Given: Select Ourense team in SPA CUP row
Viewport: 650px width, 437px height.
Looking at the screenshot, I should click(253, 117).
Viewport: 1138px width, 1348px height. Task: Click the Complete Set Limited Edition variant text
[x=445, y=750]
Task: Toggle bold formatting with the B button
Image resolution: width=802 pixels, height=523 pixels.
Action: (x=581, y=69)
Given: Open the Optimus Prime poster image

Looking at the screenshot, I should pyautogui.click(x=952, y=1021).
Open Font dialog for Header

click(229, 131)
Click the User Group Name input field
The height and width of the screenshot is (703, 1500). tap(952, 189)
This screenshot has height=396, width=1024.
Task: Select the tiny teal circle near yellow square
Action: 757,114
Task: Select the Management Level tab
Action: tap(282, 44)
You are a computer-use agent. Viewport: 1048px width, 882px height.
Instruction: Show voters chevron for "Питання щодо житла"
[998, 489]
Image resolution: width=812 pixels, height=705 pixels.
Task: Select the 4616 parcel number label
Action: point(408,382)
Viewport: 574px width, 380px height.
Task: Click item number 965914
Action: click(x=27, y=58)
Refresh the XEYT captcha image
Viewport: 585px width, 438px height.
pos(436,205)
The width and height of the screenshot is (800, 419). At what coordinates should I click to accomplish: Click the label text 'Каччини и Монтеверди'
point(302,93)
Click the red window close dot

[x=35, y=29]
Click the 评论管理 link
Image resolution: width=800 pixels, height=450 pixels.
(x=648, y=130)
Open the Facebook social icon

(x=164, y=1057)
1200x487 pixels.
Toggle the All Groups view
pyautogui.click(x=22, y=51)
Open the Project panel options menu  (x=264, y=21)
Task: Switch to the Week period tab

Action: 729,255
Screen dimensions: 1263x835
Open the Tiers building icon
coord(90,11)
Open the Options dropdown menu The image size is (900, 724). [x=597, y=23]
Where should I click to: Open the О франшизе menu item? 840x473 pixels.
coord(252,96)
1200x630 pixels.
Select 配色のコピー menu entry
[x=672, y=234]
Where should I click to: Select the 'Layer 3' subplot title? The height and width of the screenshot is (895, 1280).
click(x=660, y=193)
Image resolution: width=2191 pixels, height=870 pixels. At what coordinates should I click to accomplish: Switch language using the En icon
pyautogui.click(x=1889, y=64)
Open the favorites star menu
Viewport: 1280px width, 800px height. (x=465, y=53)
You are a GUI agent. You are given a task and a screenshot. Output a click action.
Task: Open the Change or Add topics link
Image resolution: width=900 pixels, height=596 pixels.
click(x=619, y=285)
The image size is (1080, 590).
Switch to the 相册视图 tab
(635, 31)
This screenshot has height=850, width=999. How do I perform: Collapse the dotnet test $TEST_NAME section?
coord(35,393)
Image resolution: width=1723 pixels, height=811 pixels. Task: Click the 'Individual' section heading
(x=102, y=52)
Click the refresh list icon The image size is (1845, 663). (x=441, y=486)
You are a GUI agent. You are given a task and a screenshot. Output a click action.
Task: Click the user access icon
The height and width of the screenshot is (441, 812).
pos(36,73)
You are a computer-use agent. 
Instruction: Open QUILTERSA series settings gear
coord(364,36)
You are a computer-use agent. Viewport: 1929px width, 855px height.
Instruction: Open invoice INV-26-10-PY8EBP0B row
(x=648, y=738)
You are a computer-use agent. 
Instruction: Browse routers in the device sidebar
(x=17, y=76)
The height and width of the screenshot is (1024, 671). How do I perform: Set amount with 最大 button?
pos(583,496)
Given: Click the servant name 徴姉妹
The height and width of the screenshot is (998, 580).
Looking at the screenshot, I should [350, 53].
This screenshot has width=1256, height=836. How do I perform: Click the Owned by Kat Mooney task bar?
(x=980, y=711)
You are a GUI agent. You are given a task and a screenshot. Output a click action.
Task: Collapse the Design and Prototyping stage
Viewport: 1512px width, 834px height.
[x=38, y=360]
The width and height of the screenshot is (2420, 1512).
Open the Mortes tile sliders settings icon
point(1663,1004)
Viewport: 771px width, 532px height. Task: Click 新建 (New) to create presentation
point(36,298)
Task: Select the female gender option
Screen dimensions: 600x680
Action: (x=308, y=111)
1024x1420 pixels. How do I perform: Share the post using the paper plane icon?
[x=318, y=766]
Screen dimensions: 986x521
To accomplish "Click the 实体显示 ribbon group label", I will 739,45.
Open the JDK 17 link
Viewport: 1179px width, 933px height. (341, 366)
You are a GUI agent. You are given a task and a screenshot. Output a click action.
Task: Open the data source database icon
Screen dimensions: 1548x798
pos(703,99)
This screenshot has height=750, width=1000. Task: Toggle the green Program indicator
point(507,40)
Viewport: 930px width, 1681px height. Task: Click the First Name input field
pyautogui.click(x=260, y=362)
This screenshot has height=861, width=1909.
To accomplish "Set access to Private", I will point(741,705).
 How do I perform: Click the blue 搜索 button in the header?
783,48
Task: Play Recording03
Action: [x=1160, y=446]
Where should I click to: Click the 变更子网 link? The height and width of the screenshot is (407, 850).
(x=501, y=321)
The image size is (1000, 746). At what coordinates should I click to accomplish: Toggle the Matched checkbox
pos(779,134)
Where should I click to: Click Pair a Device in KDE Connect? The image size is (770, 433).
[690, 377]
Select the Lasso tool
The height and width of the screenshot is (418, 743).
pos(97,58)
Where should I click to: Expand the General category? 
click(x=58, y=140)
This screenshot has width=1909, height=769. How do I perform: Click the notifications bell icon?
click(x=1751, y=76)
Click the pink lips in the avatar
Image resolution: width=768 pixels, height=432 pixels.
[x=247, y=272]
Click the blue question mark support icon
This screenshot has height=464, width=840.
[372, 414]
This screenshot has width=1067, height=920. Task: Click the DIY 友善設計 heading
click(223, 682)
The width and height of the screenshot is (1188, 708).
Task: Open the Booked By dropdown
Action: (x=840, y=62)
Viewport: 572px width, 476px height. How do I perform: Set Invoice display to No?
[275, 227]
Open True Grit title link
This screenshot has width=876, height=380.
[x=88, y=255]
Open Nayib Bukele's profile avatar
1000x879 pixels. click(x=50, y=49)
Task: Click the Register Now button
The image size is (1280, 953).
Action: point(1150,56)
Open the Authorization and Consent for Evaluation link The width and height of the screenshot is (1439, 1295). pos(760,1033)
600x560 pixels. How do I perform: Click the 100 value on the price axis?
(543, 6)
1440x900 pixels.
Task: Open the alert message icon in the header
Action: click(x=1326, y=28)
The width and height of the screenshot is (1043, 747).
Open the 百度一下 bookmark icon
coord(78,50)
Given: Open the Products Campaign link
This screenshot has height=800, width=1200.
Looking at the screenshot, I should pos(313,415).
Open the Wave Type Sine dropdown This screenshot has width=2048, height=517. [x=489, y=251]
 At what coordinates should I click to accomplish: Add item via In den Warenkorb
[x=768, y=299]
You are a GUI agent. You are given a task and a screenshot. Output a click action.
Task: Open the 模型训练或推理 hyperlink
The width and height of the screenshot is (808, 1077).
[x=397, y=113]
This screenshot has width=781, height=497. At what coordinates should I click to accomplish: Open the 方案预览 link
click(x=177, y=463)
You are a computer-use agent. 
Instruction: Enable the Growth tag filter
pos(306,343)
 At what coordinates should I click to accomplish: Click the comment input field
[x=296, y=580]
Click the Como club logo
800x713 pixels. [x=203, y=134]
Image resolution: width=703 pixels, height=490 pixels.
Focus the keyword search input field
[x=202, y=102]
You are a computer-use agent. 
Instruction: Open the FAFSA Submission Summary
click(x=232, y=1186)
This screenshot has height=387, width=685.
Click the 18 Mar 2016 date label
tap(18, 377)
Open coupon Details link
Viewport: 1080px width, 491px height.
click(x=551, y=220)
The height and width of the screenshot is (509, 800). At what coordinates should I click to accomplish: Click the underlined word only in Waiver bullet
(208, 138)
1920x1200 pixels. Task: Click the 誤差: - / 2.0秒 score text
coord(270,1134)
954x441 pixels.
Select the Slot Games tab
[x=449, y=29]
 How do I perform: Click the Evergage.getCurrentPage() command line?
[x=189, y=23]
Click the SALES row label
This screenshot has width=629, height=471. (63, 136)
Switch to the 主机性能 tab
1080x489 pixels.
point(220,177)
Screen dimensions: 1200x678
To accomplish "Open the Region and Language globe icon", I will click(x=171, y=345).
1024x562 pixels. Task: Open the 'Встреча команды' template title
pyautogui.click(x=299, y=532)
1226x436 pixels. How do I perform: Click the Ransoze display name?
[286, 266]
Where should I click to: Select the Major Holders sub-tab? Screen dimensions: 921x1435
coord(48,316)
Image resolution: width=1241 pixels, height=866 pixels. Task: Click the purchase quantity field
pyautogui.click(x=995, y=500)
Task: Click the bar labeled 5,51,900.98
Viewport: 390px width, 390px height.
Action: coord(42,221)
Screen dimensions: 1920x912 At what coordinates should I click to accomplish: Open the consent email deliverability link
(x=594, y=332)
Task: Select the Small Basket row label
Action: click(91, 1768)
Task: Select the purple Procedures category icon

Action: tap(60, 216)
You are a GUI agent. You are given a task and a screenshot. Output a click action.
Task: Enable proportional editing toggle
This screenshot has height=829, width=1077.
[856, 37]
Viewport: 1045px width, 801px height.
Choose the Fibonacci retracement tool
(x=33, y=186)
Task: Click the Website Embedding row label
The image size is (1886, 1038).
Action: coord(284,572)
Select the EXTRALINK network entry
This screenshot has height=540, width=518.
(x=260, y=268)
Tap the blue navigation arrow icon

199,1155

______

From the entries above, copy every line containing the word "access".

Task: Click the user access icon
To accomplish "Set access to Private", I will point(741,705).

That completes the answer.